What are the best materials to use for shower stalls and toilets in an unheated cottage?
Assuming that you’ll be conscientious about draining the water system and putting an eco-friendly plumbing antifreeze in traps and toilet bowls while closing up, fibreglass and acrylic materials can be used in an unheated cottage.
There are reasons for choosing one material over another. Acrylic shower stalls and tubs are the most durable and the easiest to maintain, because they’re actually a combination of materials.

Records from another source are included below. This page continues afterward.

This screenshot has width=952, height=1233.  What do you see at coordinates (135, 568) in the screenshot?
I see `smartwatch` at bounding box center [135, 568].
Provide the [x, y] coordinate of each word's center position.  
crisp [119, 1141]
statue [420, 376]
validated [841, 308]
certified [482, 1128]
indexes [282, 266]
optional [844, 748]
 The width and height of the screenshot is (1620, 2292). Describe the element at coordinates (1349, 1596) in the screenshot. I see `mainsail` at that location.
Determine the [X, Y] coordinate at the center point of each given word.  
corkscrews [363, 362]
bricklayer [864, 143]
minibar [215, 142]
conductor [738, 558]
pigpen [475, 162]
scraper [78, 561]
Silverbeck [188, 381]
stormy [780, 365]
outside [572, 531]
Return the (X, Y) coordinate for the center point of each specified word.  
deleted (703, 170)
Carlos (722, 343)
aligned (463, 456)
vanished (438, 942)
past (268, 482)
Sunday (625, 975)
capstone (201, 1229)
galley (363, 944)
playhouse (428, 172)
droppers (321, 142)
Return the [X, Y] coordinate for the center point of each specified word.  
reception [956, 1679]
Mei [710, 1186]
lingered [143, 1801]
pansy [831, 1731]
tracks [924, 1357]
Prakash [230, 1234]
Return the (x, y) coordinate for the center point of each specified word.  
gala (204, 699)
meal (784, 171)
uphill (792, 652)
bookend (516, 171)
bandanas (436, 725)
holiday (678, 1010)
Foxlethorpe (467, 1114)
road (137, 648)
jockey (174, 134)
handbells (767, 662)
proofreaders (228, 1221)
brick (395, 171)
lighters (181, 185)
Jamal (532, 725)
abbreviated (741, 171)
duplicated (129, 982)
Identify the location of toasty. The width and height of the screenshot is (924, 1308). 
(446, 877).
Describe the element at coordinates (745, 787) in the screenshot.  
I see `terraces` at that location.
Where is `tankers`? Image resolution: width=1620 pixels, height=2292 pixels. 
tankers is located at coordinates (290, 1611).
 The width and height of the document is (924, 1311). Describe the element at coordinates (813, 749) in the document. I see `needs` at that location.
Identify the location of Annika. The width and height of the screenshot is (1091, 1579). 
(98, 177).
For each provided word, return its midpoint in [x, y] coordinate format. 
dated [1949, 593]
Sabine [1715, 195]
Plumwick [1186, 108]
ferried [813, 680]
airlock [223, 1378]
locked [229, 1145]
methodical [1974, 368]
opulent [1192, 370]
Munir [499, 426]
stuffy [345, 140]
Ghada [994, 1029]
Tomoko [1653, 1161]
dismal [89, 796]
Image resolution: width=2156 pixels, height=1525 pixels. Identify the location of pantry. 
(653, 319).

A sheet of acrylic is shaped on a form and becomes the smooth, hard surface you see and feel, while the backside is reinforced and typically finished with sprayed-on fibreglass for added stability.
Less-expensive fibreglass showers and tubs are made the same way as fibreglass boat hulls: A gelcoat is sprayed into a mould, followed by the fibreglass and resins that create the rigid structure. There’s no reason these should crack if they’re correctly supported when they’re installed, but the gelcoat is a lot more fragile than the acrylic surface and will accumulate scratches in the same way your boat does.
As for toilets, if you’re installing a conventional flush toilet, the options are simple: vitreous china or lower-quality clay. Again, freezing and thawing is not the issue; durability and ease of maintenance are, and china tops clay in both.
Whether bathroom fittings will withstand winter temperatures or not really depends on the stability of the building they’re in. A proper, frost-proof cottage foundation is essential.